Pixel coordinate grounding data
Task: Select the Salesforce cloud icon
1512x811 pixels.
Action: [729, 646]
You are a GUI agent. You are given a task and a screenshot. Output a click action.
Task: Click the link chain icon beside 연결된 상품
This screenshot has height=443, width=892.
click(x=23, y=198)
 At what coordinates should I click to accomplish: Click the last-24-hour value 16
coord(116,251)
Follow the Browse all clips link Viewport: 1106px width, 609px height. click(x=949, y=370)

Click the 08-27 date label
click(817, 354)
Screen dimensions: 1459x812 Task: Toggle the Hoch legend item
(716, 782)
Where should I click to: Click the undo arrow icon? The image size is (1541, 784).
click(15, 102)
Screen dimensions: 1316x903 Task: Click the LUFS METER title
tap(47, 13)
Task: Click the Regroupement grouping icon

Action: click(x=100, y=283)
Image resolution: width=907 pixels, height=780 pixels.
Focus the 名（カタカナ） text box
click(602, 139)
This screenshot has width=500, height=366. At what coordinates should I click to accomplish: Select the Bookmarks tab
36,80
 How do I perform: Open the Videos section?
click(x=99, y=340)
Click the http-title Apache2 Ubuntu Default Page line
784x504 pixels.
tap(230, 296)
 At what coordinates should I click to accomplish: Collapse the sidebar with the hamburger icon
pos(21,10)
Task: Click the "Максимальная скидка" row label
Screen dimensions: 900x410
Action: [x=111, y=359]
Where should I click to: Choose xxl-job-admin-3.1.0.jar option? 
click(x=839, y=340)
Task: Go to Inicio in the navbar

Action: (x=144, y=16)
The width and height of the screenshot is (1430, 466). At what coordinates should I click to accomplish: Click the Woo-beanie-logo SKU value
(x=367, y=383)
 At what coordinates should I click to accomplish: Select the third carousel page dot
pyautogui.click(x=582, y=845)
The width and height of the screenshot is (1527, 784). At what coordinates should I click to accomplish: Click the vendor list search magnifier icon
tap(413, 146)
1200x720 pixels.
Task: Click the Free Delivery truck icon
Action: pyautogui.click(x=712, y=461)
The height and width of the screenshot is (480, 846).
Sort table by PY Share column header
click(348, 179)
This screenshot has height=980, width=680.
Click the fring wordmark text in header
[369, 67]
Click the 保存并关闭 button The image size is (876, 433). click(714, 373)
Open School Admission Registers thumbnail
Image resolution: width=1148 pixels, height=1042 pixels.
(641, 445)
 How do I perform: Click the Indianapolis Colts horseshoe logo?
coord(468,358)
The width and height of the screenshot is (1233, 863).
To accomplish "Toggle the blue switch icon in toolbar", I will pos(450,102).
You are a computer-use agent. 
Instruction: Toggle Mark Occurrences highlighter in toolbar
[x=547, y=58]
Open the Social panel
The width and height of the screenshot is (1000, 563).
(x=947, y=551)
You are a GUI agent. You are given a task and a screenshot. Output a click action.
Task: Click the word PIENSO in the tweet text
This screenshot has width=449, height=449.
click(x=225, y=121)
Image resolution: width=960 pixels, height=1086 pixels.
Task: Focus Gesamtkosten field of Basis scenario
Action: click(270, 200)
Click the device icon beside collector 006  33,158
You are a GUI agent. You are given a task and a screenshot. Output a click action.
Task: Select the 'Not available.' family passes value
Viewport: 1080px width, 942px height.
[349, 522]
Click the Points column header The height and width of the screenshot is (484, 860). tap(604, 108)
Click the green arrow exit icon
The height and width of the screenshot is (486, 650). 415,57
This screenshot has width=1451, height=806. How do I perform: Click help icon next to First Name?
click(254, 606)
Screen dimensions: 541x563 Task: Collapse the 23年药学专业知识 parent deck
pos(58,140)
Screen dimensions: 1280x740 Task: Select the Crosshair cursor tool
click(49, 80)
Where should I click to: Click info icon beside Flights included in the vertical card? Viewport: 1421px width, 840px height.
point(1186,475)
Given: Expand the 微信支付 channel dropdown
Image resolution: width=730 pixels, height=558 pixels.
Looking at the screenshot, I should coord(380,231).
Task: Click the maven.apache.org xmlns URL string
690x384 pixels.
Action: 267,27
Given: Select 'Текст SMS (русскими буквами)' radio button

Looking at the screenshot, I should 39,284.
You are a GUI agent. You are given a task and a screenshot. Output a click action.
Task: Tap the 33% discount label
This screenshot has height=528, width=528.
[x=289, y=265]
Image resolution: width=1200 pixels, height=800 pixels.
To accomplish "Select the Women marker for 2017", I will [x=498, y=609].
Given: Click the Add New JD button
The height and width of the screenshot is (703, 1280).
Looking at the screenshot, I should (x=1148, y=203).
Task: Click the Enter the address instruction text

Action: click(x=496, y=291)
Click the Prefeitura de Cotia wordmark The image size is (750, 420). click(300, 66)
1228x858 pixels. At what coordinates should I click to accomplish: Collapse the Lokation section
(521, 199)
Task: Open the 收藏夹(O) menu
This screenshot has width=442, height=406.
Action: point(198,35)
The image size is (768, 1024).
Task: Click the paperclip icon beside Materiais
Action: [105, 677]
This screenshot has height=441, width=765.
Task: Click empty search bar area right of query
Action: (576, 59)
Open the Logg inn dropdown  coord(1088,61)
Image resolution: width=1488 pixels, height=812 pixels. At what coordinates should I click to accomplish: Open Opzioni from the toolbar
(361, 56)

▶ Assignment: Could you reproduce exactly the lines of the entries above, from the one with "1228x858 pixels. At" through the one with "Task: Open the 收藏夹(O) menu", and nothing else?

▶ Response below:
1228x858 pixels. At what coordinates should I click to accomplish: Collapse the Lokation section
(521, 199)
Task: Open the 收藏夹(O) menu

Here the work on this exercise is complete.